Beyond advancing their own furniture the Droog of Amsterdam also gave rise to a new tribe of Dutch Meubilairers, the Moooi, a tribe whose famed long Wanders led them from the Amsterdam of Droog to the uninhabited, and phenomenally dark, wilds of Breda and from there ever further into a neo-Baroque that would have been familiarly unfamiliar to an Hieronymus Bosch; and also became a strong influence on the Academians of Eindhoven, an old, established Meubilairers community, and one who after centuries of passive slumber had began to slowly awaken. An awakening greatly assisted and motivated by the increased prominence of the Droog of Amsterdam.

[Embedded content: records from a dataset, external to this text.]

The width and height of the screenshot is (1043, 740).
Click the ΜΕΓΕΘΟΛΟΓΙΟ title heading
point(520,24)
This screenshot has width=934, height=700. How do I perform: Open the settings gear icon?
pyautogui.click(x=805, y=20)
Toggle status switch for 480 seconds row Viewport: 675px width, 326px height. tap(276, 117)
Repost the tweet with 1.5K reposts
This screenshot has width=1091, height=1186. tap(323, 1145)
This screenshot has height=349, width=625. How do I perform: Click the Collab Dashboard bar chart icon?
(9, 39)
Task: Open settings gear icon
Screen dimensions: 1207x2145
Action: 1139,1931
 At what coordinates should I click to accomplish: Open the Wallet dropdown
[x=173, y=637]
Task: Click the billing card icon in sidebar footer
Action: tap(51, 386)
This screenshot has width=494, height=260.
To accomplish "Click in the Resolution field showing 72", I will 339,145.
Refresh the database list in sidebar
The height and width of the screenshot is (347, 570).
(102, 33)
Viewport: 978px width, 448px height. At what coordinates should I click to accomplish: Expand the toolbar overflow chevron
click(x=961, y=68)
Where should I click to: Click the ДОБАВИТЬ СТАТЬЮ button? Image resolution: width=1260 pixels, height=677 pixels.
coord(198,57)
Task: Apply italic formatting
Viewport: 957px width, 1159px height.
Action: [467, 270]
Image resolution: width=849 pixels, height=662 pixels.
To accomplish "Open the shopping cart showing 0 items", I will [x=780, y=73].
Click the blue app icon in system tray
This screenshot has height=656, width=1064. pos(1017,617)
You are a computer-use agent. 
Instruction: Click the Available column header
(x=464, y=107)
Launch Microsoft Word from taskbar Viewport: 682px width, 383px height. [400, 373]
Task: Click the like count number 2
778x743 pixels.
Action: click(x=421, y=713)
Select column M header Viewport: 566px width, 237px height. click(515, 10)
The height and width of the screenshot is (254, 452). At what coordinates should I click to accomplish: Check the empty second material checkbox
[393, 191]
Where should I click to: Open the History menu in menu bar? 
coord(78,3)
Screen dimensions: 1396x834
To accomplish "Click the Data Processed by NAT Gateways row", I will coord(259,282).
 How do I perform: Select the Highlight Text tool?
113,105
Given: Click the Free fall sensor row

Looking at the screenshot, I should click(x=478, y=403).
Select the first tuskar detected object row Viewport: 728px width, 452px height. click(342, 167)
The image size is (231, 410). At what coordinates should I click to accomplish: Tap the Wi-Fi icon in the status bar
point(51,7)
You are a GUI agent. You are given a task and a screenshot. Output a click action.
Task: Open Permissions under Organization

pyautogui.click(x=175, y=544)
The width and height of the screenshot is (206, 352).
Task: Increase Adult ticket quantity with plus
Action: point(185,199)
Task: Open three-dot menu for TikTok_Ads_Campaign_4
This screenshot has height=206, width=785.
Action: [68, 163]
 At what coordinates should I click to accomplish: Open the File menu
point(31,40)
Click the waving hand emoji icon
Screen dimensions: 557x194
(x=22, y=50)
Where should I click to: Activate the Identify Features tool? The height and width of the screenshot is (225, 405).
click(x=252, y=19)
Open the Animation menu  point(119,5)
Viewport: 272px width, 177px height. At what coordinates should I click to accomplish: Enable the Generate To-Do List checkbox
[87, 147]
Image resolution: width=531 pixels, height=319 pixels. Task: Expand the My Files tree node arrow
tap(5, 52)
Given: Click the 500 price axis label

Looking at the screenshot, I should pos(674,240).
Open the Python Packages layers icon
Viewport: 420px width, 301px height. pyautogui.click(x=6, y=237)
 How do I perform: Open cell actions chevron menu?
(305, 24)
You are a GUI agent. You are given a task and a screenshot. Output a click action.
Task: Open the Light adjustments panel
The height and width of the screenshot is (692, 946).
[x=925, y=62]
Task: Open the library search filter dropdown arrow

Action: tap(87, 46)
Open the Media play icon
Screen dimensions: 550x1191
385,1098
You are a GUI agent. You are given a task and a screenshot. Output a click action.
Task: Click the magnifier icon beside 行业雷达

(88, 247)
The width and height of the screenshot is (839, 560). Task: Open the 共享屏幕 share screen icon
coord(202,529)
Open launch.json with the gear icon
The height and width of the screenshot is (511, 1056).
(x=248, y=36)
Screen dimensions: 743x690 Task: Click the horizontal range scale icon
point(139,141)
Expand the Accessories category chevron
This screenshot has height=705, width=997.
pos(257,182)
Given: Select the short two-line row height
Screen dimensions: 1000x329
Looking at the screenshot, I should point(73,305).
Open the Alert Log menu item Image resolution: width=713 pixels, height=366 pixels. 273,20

An awakening initially marked, as one reads in Oranje Tulpenbol’s letters to the Rotter Dam aan Maas, by the exploits of the likes of one Piet Heineek who at that period started crafting furniture from salvaged pieces of wood rather than the new wood more traditionally employed, and who subsequently established his own sprawling dominion within Eindhoven, a domain constructed entirely from recycled woods; or by the Jongerius Hella who following a period with the Academians departed for the chaos of Berlin, and from where she would set about not only striving to redefine, re-set, popular appreciations and understandings of colour, but also begin the process of transposing the polders of the Netherlands to the Commonwealth of Vitra. Albeit as a sofa not as a polder.

And an awakening accelerated by ever new generations of Academians, new generations with myriad new ideas about and new positions to contemporary furniture and including the likes of, and amongst a great many others, Maar ‘t en Baas, Daph na Laurens, Chris uit Kabel, Joris la Arman, the Meijer Mieke van Wezep or Dirk van Derkooij, the latter of whom tamed the giant one armed robots that are native to the swamps surrounding Eindhoven and trained them to print furniture from recycled plastic. Furniture with a flow and swing and robustness and unmitigated joy and unyielding view forward very much of its own.

And thus new generations of Dutch Meubilairers questioning furniture, furniture design and furniture construction, questioning relationships with furniture, questioning the materials of furniture, questioning relationships with industry and craft, questioning the value of furniture, the function of furniture, the formal expressions of furniture, questioning the place of the Netherlands in an international context every bit as much as a Jongerius Hella, a Piet Heineek, a Gijs van Amersfoort, a Renny ra Makers, a Kho Liangie, a Martinvis Ser, a Mar ‘t Stam, a Gerrit ‘t Rietveld, a Hendrik P’Berlage or a Johanthorn Prikker once did, just in ways and manners and via approaches and methodologies that previously would not have been possible. That previously couldn’t have been understood. But which would have been familiar to all.

And a questioning that by necessity will lead in time to an ever increasing restlessness and yearning within the provinces of the contemporary Netherlands, and thereby the inevitable rise to prominence of ever new tribes of Meubilairers in those provinces…….

…….à suivre

* As is conventional our use of the term “Netherlands” implies, means, European Netherlands and not the Kingdom of the Netherlands, and thus completely ignoring Aruba, Curaçao and Sint Maarten, and also ignoring Bonaire, Sint Eustatius and Saba, which all famously aren’t located in geographic Europe and so can’t be part of our focus.